The final whistle had not been blown when Iran was told to leave. Tomorrow is not as planned. now 11pm flight from Los Angeles International. No recovery sessions, no overnight stays. Return to Mexico.
FIFA president Gianni Infantino came to the dressing room after the match. He promised to help, Iran captain Mehdi Taremi said. A few hours later they were on the plane.
“They didn’t even give us time to recover,” manager Amir Galenoi said. Our team is the most suppressed in the World Cup. Federation is absent here. Our media is not here. Our management team, many of them are not here.”
Taremi called it simply a disaster. “Of course, he wants to try to help us, but it’s also about other things, everyone knows that. I don’t need to mention it, because you know where we are … everything is like a disaster for us. It’s not right, but we don’t make excuses. We’re just looking forward to the next two games to hope and make our supporters happy.”

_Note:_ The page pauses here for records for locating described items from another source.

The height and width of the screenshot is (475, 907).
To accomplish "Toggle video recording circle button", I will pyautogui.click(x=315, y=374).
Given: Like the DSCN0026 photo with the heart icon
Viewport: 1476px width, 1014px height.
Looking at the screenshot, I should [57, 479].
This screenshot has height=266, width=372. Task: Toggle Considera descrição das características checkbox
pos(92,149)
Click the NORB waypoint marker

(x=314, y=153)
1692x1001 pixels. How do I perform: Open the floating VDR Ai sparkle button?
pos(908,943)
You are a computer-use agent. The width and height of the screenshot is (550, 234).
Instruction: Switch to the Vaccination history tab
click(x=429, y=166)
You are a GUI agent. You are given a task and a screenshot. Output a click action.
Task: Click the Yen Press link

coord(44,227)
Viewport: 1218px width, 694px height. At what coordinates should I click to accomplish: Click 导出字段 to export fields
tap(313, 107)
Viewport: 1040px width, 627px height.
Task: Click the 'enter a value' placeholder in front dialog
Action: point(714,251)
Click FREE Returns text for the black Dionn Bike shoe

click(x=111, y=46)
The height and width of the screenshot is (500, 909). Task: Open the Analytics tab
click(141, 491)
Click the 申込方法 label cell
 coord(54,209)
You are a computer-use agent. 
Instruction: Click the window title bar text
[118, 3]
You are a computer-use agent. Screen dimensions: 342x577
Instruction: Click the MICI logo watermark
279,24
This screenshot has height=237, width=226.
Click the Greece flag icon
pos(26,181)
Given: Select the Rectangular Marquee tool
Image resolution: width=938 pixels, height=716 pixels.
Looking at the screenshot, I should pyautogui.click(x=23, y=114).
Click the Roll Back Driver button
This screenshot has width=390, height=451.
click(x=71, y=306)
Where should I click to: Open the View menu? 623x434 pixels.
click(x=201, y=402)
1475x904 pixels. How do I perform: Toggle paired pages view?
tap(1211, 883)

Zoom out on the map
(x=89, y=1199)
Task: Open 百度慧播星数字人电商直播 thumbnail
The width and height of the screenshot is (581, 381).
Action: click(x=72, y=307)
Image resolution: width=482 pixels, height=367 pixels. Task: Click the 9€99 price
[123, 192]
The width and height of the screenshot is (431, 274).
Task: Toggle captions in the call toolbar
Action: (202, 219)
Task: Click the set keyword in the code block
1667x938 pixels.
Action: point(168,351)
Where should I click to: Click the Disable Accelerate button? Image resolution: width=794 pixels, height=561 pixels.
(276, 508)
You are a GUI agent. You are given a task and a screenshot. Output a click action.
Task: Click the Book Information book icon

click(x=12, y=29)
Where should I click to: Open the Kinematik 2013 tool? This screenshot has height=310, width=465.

This is how Iran’s World Cup night ended in Los Angeles. Here’s how it all started.
Hours before kickoff, the United States and Iran signed a peace accord. Inside the arena, some Iranian fans waved a pre-revolutionary flag and played their own national anthem. “This is not our team,” they shouted.
Los Angeles has the largest Iranian community outside of Iran. They call the stretch of Westwood Boulevard where saffron ice cream parlors and Persian bookstores and kabob shops cluster together “Tehranjeel.” On Monday, it emptied out early. Everyone was going to the same place.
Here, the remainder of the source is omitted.